EUGENE, Ore. (AP) — The Eugene Police Department has to do a better job at responding to nonemergency calls, according to the agency's chief, who has ordered a review of patrol operations.

Police Chief Chris Skinner tells The Register-Guard that supervisors disregard about a third of average daily calls deemed low priority because there aren't enough officers to respond.

Skinner also said that a study shows that when officers do respond, it takes them about 20 minutes longer now compared to 2014. He said the department is looking at examining staffing levels and evaluating where to deploy officers.

"Everybody has really been open to taking a look at a different way of doing business," Skinner said.

Patrick Willis, a Eugene police detective and a police union officer, said more officers are needed to respond to more calls.

"Ultimately, we have to significantly increase the amount of police officers we have, the amount of dispatchers we have and all the support professional staff that we have," he said.
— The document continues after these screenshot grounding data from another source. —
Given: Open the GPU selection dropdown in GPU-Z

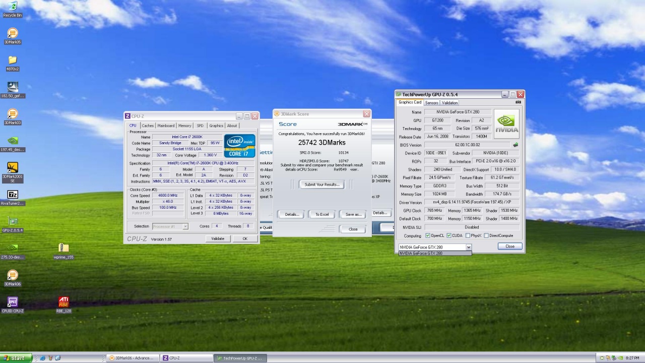Looking at the screenshot, I should pyautogui.click(x=468, y=247).
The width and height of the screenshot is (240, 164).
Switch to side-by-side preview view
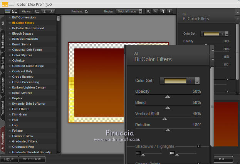[x=52, y=12]
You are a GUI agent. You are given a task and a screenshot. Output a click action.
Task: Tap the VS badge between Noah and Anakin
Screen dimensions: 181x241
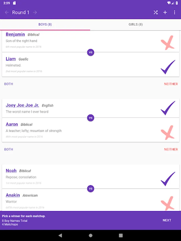pos(91,189)
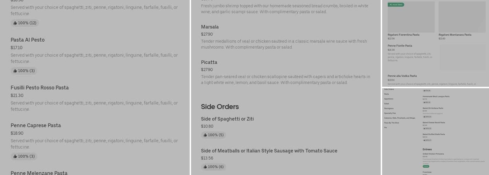
Task: Click thumbs-up badge under Side of Meatballs
Action: point(213,167)
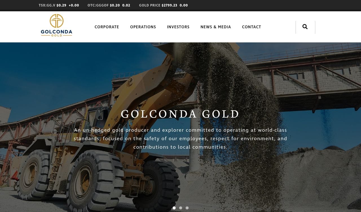Go to the Contact page
This screenshot has height=212, width=361.
point(252,27)
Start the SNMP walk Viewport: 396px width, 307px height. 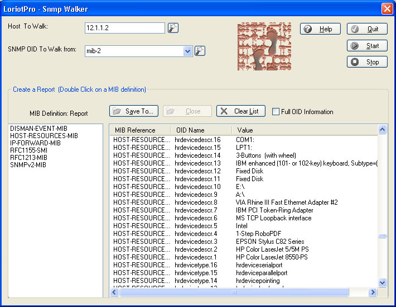click(x=366, y=46)
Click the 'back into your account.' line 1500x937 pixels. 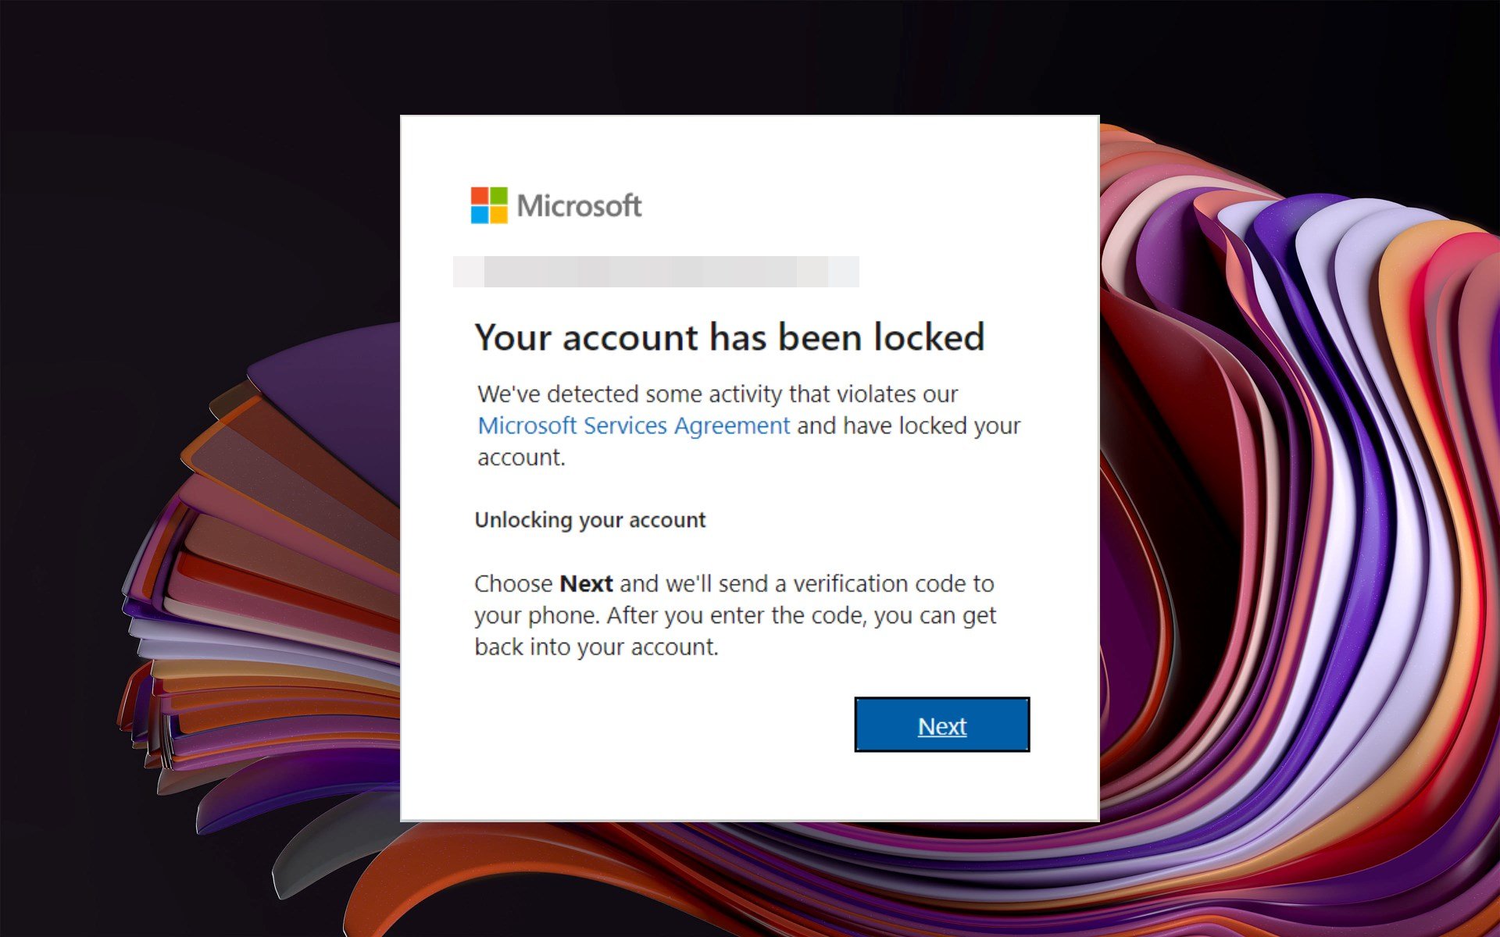point(596,647)
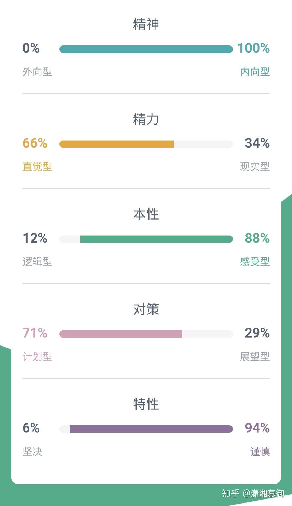Click the 精神 section title
Viewport: 292px width, 506px height.
pyautogui.click(x=146, y=24)
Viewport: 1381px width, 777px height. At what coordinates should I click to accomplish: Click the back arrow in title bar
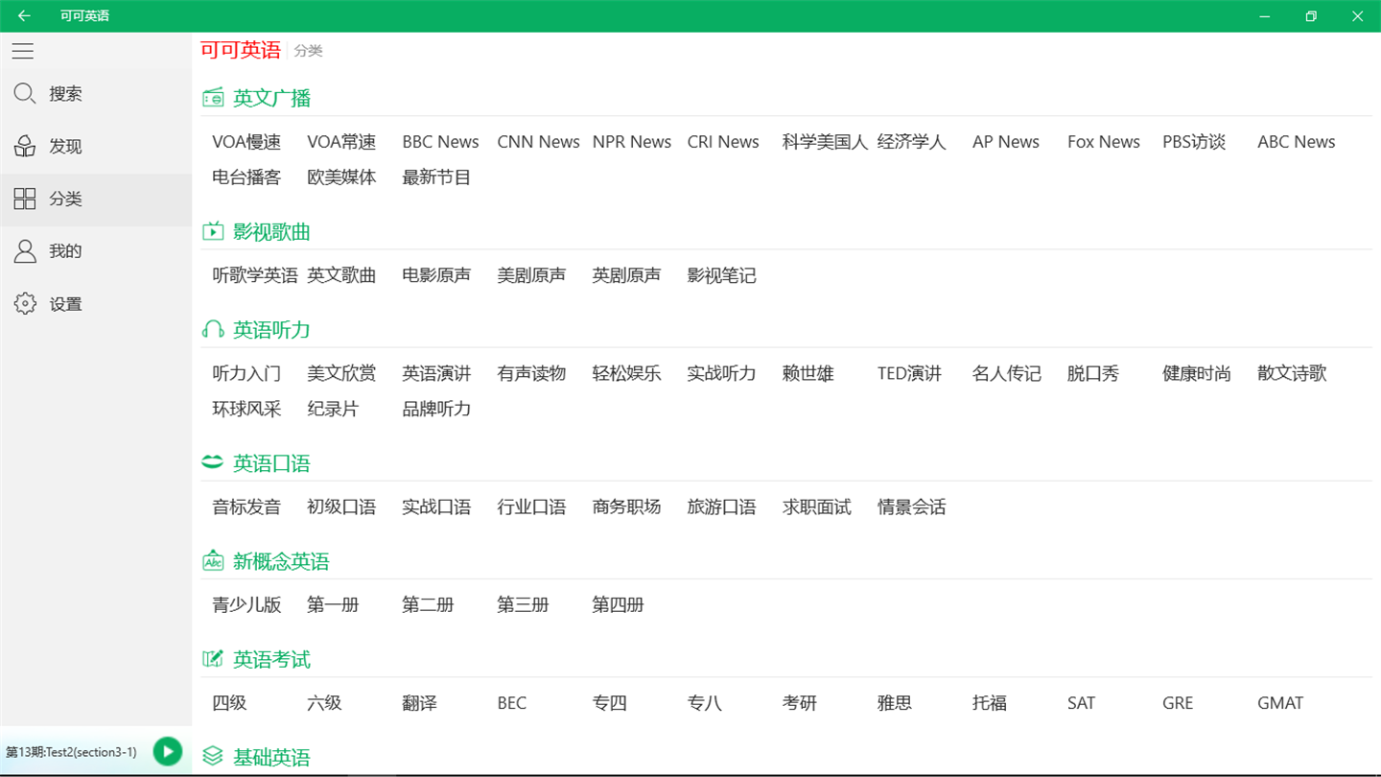click(24, 15)
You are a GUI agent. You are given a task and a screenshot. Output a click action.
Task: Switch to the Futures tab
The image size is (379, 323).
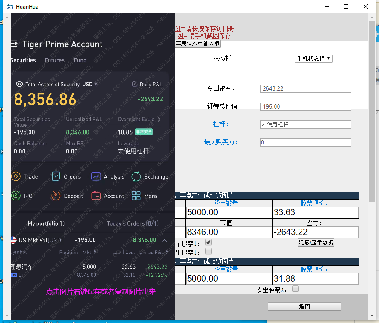[55, 60]
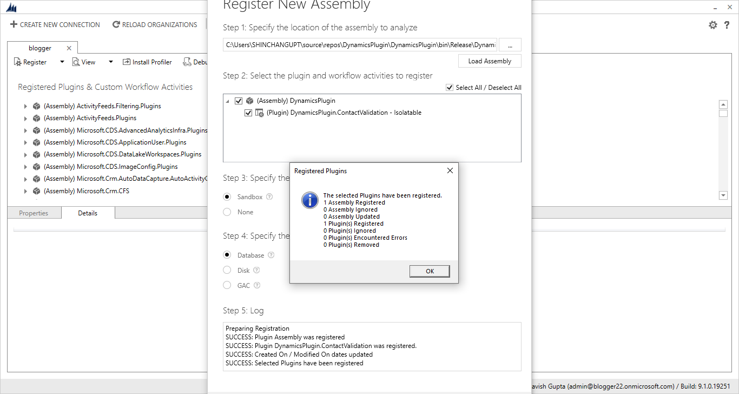The width and height of the screenshot is (739, 394).
Task: Click the Dynamics logo in the title bar
Action: point(12,7)
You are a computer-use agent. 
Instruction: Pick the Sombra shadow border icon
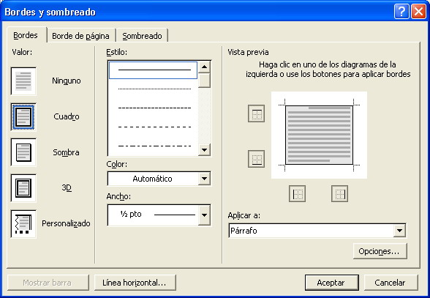[23, 152]

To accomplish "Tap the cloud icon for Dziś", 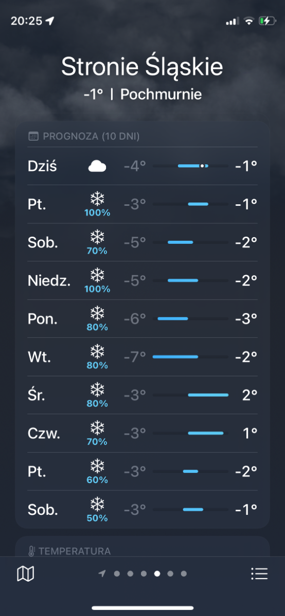I will (97, 166).
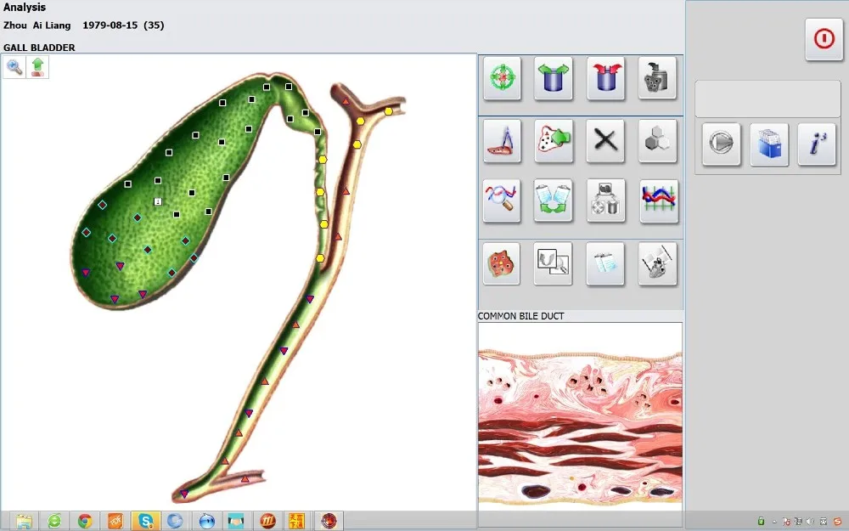This screenshot has width=849, height=531.
Task: Open the gray hexagons icon
Action: (x=658, y=140)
The department has 192 sworn officers, with 120 patrol officers. There are eight vacancies. The department has accelerated its hiring process by cutting it to 90 days rather than 180 days. Also, applications are being accepted at all times rather than during limited periods.

City officials are also looking at other challenges that include a need for more employees in the 911 dispatch center and the city prosecutor's office to respond to higher demand. On another front, the cost for the city to rent jail beds from Lane County and nearby Springfield continues to increase.